Para celebrar esse domingo, propomos aqui o discurso do Papa Bento XVI (†2022) durante sua visita ao Santuário da Santa Face de Manoppello, na região italiana dos Abruzos, no dia 01 de setembro de 2006.

Visita ao Santuário da Santa Face de Manoppello
Discurso do Papa Bento XVI
Sexta-feira, 01 de setembro de 2006

Queridos irmãos e irmãs!
Antes de tudo, desejo mais uma vez agradecer profundamente este acolhimento, as suas palavras, Excelência [Dom Bruno Forte, Arcebispo de Chieti-Vasto], tão profundas, tão cordiais, a expressão da sua amizade, da vossa amizade, e os dons de grandíssimo significado: a Face de Cristo que aqui se venera, para mim, para a minha casa, e depois estes dons da vossa terra, que expressam a beleza e a bondade da terra, dos homens que vivem e trabalham aqui, e a beleza e bondade do próprio Criador.

Bento XVI venera a “Santa Face de Manoppello”

Desejo simplesmente agradecer ao Senhor o encontro de hoje, simples e familiar, em um lugar onde podemos meditar sobre o mistério do amor divino, contemplando o ícone da Santa Face. A todos vós aqui presentes dirijo o meu agradecimento mais sentido pelo vosso cordial acolhimento e pelo empenho e discrição com que favorecestes esta peregrinação particular, que, contudo, como peregrinação eclesial não pode ser totalmente particular. Saúdo e agradeço, repito, em particular ao vosso Arcebispo, amigo desde muitos anos. Colaboramos na Comissão Teológica Internacional. E em tantos diálogos aprendi sempre da sua sabedoria, e também dos seus livros.

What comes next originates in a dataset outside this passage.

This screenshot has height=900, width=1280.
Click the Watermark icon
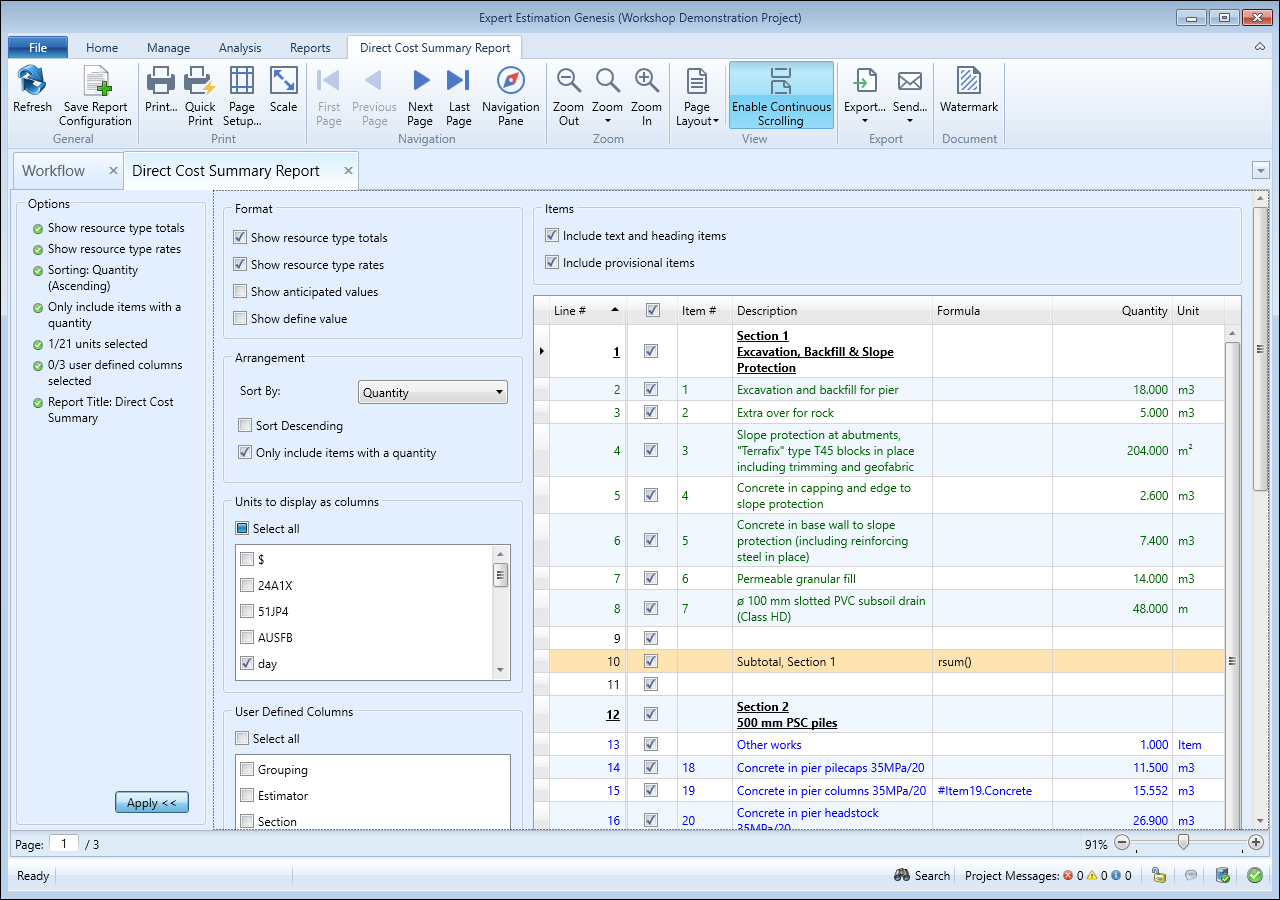[968, 82]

Obrigado pelos dons que me oferecestes e que aprecio muito precisamente na sua qualidade de “sinais”, como os chamou Dom Bruno Forte.

De fato, eles são sinais da comunhão afetiva e efetiva que liga o povo desta querida terra dos Abruzos ao Sucessor de Pedro. Dirijo uma saudação especial a vós, sacerdotes, religiosos, religiosas e seminaristas aqui reunidos. Sinto-me particularmente feliz por ver um grande número de seminaristas, por conseguinte o futuro da Igreja presente entre nós. Não sendo possível encontrar toda a Comunidade diocesana - talvez seja na próxima - sinto-me feliz que vós a representeis aqui, vós, que sois pessoas já dedicadas ao ministério presbiteral e à vida consagrada ou encaminhadas para o sacerdócio.

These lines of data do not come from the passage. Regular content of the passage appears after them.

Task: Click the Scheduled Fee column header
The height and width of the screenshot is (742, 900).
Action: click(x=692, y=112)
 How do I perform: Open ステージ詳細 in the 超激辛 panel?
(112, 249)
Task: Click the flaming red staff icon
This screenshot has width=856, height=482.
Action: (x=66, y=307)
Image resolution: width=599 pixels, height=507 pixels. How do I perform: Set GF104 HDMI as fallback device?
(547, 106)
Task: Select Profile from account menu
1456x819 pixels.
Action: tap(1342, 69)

Pessoas que me apraz considerar apaixonadas por Cristo, atraídas por Ele e comprometidas a fazer da própria existência uma busca contínua da Santa Face. Por fim, dirijo uma grata saudação à comunidade dos Padres Capuchinhos, que nos hospeda, e que há séculos se ocupa deste Santuário, meta de tantos peregrinos.

Há pouco, quando estava em oração, pensei nos dois primeiros Apóstolos que, impelidos por João Batista, seguiram Jesus nas proximidades do rio Jordão como lemos no início do Evangelho de João (Jo 1,35-42). O evangelista narra que Jesus se voltou e lhes perguntou: “O que estais procurando?”. Eles responderam: “Rabi, Mestre, onde moras?”. Ele respondeu: “Vinde ver” (vv. 38-39). Naquele mesmo dia os dois que O seguiram fizeram uma experiência inesquecível, que os fez dizer: “Encontramos o Messias” (v. 41). Aquele que pouco tempo antes consideravam um simples “rabi”, tinha adquirido uma identidade bem definida, a do Cristo esperado há séculos.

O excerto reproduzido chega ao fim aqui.